Exercise description:
Please, in the data that follows, copy exactly the lines from the line with "This screenshot has height=228, width=366." through the last one, both included. Do not include pictures.

▼

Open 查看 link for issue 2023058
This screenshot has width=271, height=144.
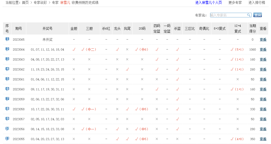pyautogui.click(x=263, y=109)
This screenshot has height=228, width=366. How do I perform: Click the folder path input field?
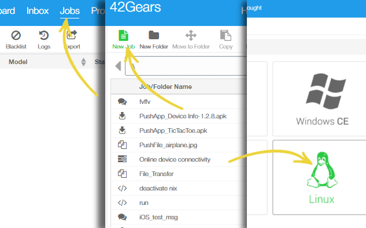click(186, 66)
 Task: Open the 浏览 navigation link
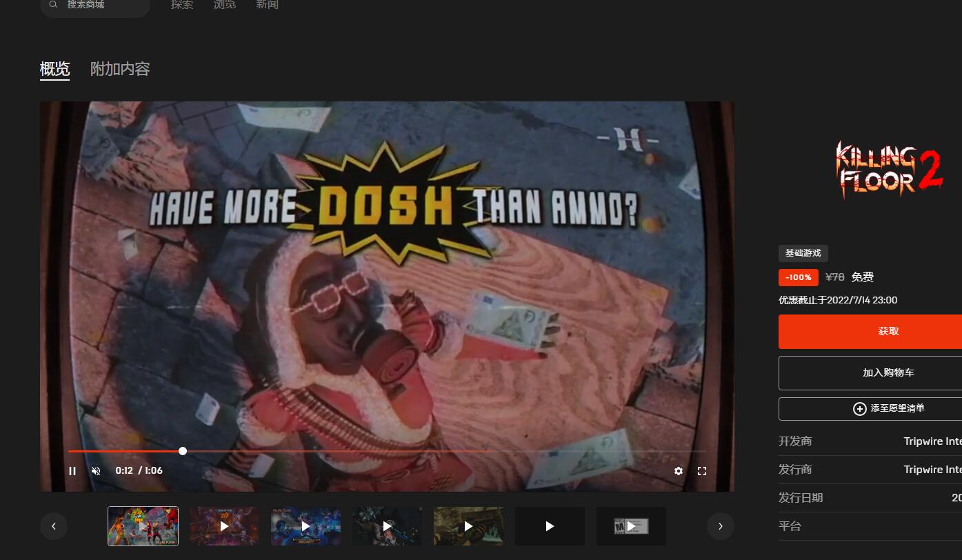[x=224, y=6]
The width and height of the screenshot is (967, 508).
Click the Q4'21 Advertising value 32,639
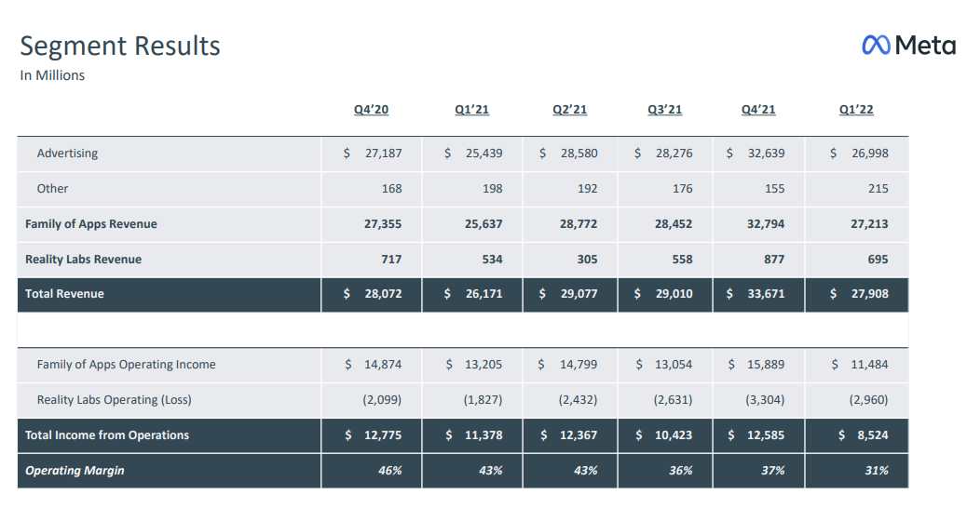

▲

Response to this task:
This screenshot has height=228, width=366. How do I perform: Click the folder path input field?
click(186, 66)
 Task: Open the 浏览 navigation link
[x=224, y=6]
The width and height of the screenshot is (967, 508).
Click the Q4'21 Advertising value 32,639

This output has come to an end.